In that spirit, the National Council of State Housing Agencies and the housing credit allocating agencies we represent call on all who share our commitment to the future of this remarkable program to join us in asking Congress to make it even better. We ask you to work with us to enact housing credit and bond modernization legislation, recently introduced by Jim Ramstad in the House (H.R. 4873) and soon to be introduced by Orrin Hatch in the Senate, to make the credit even more responsive to today’s housing needs and extend its reach to people and places it cannot now effectively serve.
This important legislation would:
- Exempt housing credit investments from the alternative minimum tax (AMT) to attract more investors and generate more construction funds;
- Permit states to provide more housing credit to properties that achieve state-determined goals, such as serving very low income families and rural and other difficult-to-develop areas;
- Allow the 9% credit for all new federally subsidized properties, except bond-financed developments not subject to the credit ceiling;
- Allow HOME-assisted properties in high-cost areas the 30% increase in eligible basis permitted all other properties;
- Encourage mixed-income housing by relaxing the rule that requires every apartment in a scattered-site property to be low-income;
- Rename the program the Affordable Housing Tax Credit to encourage community acceptance and fight NIMBYism;
- Allow Sec. 8 moderate rehabilitation properties, many of which are in desperate need of recapitalization, to receive credit financing;
- Replace the recapture bond requirement with a reporting regime to increase the efficiency and liquidity of the credit market; and
- Make technical changes to simplify the credit’s administration.

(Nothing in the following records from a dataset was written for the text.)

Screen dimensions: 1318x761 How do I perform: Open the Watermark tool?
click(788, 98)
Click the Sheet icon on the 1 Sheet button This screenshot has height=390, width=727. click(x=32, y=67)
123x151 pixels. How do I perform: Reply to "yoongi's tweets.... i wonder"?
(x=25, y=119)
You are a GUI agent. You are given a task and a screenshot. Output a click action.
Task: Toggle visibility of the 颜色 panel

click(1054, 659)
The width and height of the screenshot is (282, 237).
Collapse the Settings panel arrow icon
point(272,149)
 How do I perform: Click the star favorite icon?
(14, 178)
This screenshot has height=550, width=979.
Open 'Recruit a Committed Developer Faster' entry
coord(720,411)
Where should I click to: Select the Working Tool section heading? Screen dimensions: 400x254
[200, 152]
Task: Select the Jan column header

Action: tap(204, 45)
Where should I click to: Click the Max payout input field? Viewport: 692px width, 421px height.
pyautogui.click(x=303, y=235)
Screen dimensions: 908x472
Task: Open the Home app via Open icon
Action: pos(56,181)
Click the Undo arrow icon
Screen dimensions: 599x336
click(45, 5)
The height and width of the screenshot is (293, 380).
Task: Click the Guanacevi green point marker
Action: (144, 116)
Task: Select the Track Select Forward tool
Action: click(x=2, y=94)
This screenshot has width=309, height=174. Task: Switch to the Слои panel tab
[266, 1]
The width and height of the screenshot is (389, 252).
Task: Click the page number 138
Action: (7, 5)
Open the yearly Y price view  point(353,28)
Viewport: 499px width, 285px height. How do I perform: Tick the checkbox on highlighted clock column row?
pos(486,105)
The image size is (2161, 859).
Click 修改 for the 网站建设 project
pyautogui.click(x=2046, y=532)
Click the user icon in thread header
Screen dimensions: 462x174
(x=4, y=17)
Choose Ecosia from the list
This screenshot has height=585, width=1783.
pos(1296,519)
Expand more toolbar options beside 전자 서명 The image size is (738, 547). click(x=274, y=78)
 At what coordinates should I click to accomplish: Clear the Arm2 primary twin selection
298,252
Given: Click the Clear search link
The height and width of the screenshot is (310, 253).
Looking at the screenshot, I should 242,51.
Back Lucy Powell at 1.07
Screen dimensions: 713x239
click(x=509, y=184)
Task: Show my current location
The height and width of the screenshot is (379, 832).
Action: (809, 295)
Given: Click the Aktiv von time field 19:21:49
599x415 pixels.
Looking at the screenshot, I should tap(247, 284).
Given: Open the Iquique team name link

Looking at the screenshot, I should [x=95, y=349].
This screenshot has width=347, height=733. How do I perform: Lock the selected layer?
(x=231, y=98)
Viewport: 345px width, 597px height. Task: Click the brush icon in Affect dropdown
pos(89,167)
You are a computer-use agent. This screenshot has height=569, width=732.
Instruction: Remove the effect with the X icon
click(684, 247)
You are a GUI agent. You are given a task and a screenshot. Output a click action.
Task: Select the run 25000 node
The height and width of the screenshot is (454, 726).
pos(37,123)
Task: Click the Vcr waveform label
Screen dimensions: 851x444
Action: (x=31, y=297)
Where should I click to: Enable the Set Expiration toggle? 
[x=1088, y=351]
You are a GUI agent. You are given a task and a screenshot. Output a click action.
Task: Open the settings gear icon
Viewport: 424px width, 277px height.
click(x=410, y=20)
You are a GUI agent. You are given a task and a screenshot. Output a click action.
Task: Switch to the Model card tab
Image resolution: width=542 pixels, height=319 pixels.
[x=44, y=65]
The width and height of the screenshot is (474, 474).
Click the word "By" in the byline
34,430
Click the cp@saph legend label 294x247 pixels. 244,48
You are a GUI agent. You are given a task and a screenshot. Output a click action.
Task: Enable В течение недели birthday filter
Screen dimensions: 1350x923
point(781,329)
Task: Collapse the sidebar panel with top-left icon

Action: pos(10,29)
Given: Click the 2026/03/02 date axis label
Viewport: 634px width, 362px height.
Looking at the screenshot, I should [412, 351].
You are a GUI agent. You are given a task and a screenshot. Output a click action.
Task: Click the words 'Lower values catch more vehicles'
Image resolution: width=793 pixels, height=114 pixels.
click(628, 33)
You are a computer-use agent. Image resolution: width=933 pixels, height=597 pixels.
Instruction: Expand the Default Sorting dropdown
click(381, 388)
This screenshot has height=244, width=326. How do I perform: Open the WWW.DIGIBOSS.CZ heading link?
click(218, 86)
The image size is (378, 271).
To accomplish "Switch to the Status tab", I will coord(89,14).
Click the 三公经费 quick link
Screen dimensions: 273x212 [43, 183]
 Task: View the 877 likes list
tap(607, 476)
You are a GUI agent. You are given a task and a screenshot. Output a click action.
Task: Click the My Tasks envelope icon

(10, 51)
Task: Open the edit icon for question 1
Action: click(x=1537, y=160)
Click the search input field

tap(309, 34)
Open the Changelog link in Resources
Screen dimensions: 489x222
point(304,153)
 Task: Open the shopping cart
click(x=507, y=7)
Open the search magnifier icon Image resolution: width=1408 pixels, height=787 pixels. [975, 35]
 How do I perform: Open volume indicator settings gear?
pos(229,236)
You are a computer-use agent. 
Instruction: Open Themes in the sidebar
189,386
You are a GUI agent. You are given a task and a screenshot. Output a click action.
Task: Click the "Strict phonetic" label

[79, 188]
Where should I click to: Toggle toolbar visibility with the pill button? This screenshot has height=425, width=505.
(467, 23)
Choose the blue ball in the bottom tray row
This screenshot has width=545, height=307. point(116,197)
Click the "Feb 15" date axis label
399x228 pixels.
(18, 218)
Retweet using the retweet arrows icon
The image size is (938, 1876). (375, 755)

The legislation would make important changes to the housing bond programs, too, some of which would permit the more effective combination of housing credit and bond financing that occurs now in more than 40% of all housing credit deals. Please reach out to members of Congress directly and/or through groups with which you associate – whether it is the National Association of Home Builders, the National Association of Realtors, the Mortgage Bankers Association, the National Housing Conference, the National Low Income Housing Coalition, Enterprise Communities, Local Initiatives Support Corp., or others – and ask for their help passing this critical legislation.
Even more important, make sure you and the groups that represent you are on Capitol Hill in force touting the accomplishments of this groundbreaking program in its 20th anniversary year. Only then might we have the privilege of celebrating future housing credit birthdays together.
Barbara J. Thompson is executive director of the National Council of State Housing Agencies, the national nonprofit organization committed to advancing the interests of lower-income and underserved people through the financing, development and preservation of affordable housing.